Excerpted data:

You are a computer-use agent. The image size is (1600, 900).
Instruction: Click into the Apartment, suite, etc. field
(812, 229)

---

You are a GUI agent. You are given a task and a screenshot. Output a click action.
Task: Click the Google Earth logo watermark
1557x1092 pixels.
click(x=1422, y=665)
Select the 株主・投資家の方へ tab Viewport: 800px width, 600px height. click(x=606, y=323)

Goal: Set down exactly the lines running from the line containing "You are a GUI" through the line containing "Select the 株主・投資家の方へ", keeping both of those lines.

Written answer:
You are a GUI agent. You are given a task and a screenshot. Output a click action.
Task: Click the Google Earth logo watermark
1557x1092 pixels.
click(x=1422, y=665)
Select the 株主・投資家の方へ tab Viewport: 800px width, 600px height. click(x=606, y=323)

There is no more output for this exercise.